Compare the following, taken pretty much at random from the immense literature on government abuse of power and disregard of the law and the Constitution in the 1990s.
The IRS scorns safeguarding the confidentiality of taxpayers' financial secrets … In August 1993 the IRS revealed that 369 of its employees in one regional office had been investigated for browsing through the returns of friends, relatives, celebrities and others …
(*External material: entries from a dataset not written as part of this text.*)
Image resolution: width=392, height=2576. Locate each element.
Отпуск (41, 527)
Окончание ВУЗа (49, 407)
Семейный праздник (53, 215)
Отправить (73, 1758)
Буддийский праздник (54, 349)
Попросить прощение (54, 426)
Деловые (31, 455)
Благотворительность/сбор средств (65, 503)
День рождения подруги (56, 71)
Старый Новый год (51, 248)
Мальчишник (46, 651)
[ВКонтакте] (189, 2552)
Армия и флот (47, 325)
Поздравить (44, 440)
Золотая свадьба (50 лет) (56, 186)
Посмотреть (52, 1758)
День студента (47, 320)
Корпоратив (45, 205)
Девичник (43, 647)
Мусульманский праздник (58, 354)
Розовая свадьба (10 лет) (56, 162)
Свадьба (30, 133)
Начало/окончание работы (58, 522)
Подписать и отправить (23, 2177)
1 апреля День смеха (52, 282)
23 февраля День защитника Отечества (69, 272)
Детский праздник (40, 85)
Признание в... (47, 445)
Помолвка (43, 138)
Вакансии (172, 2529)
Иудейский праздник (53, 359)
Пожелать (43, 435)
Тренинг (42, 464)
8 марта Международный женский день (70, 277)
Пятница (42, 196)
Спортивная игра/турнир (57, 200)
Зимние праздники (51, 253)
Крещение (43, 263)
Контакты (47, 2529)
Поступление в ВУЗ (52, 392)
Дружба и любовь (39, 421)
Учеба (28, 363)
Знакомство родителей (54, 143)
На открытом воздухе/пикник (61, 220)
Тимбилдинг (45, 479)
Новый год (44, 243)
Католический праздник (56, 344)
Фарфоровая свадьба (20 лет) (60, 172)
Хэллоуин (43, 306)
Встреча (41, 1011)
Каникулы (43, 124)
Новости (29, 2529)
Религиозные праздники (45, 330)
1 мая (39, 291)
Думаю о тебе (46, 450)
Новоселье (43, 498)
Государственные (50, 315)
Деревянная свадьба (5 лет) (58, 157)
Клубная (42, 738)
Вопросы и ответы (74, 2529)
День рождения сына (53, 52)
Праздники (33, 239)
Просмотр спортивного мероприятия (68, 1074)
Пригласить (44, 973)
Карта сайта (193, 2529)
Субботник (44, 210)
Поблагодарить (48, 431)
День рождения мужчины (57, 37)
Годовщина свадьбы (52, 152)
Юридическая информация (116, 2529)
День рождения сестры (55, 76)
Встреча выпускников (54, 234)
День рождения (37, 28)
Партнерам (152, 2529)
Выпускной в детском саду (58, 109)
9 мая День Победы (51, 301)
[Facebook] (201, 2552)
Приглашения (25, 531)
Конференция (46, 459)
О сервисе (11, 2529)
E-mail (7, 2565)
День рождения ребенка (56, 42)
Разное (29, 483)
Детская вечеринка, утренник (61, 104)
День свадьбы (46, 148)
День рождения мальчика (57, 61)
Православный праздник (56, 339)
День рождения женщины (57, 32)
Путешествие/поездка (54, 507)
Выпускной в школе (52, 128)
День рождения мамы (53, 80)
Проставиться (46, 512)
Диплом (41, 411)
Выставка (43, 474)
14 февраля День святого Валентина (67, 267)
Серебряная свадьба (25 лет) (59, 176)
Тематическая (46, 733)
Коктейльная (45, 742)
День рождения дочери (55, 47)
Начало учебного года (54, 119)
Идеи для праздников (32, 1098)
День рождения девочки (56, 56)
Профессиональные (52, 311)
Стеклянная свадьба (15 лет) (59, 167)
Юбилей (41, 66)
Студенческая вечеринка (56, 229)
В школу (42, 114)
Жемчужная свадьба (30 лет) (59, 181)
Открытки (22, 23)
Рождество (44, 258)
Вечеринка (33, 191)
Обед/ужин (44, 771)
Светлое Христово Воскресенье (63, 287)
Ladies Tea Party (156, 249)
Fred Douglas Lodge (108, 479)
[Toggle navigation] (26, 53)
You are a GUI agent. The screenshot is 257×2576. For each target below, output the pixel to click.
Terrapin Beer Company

— James Bovard, Feeling Your Pain
The cheerful confidence of Dershowitz and Ellison in the efficacy of "criteria" and "probable cause" as a means of restraining government workers who are psychotic, venal, over-zealous or just inquisitive about the data that is in their charge, contrasts rather starkly with what we know about the actual behavior of actual bureaucrats when entrusted with our secrets, especially when, as apparently is fated to happen every so often, our government falls into the hands of liars and thieves.
And yet many Americans will feel that there is no choice. We have, they will say, been living in a fool's paradise: a quaint but hopelessly outdated notion of a country in which people can move freely without asking leave of anyone, can live lives free of interference by government busybodies, can engage in private transaction among themselves without any restraints other than those necessary to protect the weak from the strong. To prevent us from being ravaged by foreign evil-doers like Osama bin Laden, we must submit to a more "European" style of life, with more supervision by the authorities.
I do not accept this. A few elementary precautions and a rational immigration policy would do a great deal to prevent the repetition of a September 11th type horror. A swift and vigorous response to all attacks on U.S. citizens or troops, either at home or abroad, would work wonders in the way of deterrence. Even with all that, however, there is no perfect security; the odd lunatic or terrorist will always slip through the net. Then hundreds of us — or, in the rarest case, thousand of us — will be killed or maimed. There is a limit to what we can do to prevent this, short of instituting a system of permanent surveillance of all citizens and visitors, monitored by a vast army of snoopers.
In this, as in so many other things, Ronald Reagan set the right style. He did not waver in his support for Second Amendment rights even when he himself was shot by a lunatic, regarding such an occurrence as part of the price for living in a free society. In the same spirit, when the subject of a national ID card was raised in cabinet as an aid to controlling illegal immigration, Reagan dismissed it with the sardonic remark: "Maybe we should just brand all babies." In the present climate, one hesitates to tell that story, for fear the idea might be taken up in all seriousness and appear a few days later as a New York Times Op-Ed.